How Tesla is Going to Replace Radar, Detailed In-Depth by Facebook Software Engineer
Elon Musk has been known for sharing a strange blend of memes and viable SpaceX or Tesla information on Twitter, including bold past opinions on the autonomous vehicle world’s radar versus vision debate. And in a new update, the Tesla CEO tweeted that it’s “better to double down on vision than do sensor fusion,” furthering his support for doing away with radar.
On Monday, Facebook software engineer Tristan Rice (@rice_fry), based in Seattle, Washington, broke down in-depth how Tesla plans to replace radar in recent firmware updates, including information on Tesla’s new neural network, based on a Recurrent Neural Network (RNN), which includes distance, velocity, and acceleration information, as newly-added binary outputs in Tesla’s Autopilot and Full Self-Driving (FSD) systems.
We recently got some insight into how Tesla is going to replace radar in the recent firmware updates + some nifty ML model techniques
⬇️ Thread
— Tristan (@rice_fry) April 12, 2021
“We recently got some insight into how Tesla is going to replace radar in the recent firmware updates + some nifty ML model techniques,” said Tristan, in a series of tweets on Monday.

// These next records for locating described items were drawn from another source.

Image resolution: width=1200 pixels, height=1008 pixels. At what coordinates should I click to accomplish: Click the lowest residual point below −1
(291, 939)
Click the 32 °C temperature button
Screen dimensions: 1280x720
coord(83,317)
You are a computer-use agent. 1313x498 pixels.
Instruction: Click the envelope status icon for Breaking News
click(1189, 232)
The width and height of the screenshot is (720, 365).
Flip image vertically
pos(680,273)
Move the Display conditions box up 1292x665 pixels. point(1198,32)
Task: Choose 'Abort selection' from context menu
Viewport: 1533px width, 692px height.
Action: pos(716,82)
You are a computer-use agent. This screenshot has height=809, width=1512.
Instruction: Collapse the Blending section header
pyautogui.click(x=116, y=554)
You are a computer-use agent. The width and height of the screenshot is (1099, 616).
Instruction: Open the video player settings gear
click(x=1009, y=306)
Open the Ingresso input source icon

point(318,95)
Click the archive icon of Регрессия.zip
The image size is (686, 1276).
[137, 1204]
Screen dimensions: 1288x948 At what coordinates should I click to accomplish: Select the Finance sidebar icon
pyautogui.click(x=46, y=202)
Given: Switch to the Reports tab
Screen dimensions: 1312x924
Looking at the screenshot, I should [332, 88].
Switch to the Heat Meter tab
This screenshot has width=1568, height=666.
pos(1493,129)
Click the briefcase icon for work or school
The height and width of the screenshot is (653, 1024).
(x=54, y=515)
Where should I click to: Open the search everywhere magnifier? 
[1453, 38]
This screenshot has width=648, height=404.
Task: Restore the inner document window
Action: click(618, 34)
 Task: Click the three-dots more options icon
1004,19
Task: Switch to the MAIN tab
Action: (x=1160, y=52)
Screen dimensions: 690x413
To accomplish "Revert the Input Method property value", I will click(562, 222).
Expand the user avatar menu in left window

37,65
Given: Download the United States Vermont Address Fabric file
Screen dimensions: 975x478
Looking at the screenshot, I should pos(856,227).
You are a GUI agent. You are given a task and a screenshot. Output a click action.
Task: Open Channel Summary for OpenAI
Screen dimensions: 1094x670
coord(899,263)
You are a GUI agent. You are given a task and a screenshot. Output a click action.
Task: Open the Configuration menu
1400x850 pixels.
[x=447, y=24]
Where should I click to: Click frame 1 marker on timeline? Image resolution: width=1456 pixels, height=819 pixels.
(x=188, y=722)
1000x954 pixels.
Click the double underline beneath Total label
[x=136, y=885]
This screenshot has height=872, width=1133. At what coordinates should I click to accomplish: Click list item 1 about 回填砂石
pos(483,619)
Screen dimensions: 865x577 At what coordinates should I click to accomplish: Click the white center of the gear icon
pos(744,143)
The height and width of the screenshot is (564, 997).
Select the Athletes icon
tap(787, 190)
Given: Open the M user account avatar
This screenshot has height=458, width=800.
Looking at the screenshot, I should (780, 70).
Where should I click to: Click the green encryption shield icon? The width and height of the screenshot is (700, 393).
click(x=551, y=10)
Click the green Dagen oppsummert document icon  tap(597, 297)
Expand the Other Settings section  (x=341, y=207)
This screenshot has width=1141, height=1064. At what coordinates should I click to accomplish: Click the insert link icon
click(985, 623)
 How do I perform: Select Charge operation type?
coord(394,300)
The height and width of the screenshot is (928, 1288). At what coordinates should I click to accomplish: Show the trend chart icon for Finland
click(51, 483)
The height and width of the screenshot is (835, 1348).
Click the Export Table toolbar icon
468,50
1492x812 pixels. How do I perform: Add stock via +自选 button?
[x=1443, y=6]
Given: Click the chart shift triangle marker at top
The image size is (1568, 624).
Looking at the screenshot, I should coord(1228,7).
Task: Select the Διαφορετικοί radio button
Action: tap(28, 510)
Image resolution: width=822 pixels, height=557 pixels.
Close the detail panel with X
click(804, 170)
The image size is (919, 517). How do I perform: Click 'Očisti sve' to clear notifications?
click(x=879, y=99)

“From the binaries we can see that they’ve added velocity and acceleration outputs. These predictions in addition to the existing xyz outputs give much of the same information that radar traditionally provides (distance + velocity + acceleration),” added Rice.
“For autosteer on city streets, you need to know the velocity and acceleration of cars in all directions but radar is only pointing forward. If it’s accurate enough to make a left turn, radar is probably unnecessary for the most part,” wrote the Facebook software engineer.
Rice says Tesla’s neural network can’t figure out velocity and acceleration from static images. “They’ve recently switched to something that appears to be styled on a Recurrent Neural Network,” he noted.
“Net structure is unknown (LSTM? [long short-term memory]) but they’re providing the net with a queue of the 15 most recent hidden states. Seems quite a bit easier to train than normal RNNs which need to learn to encode historical data and can have issues like vanishing gradients for longer time windows,” wrote Rice.
“The velocity and acceleration predictions is new, by giving the last 15 frames (~1s) of data I’d expect you can train a highly accurate net to predict velocity + acceleration based off of the learned time series,” detailed Tristan.
“They’ve already been using these queue-based RNNs with the normal position nets for a few months presumably to improve stability of the predictions,” explains Rice, noting, “This matches with the recent public statements from Tesla about new models training on video instead of static images.
“To evaluate the performance compared to radar, I bet Tesla has run some feature importance techniques on the models and radar importance has probably dropped quite a bit with the new nets. See tools like https://captum.ai for more info,” added Rice.
The software engineer still thinks radar will remain, saying, “I still think that radar is going to stick around for quite a while for highway usage since the current camera performance in rain and snow isn’t great.”
He says “[Navigate on Autopilot] often disables in mild rain. City streets might behave better since the relative rain speed is lower.”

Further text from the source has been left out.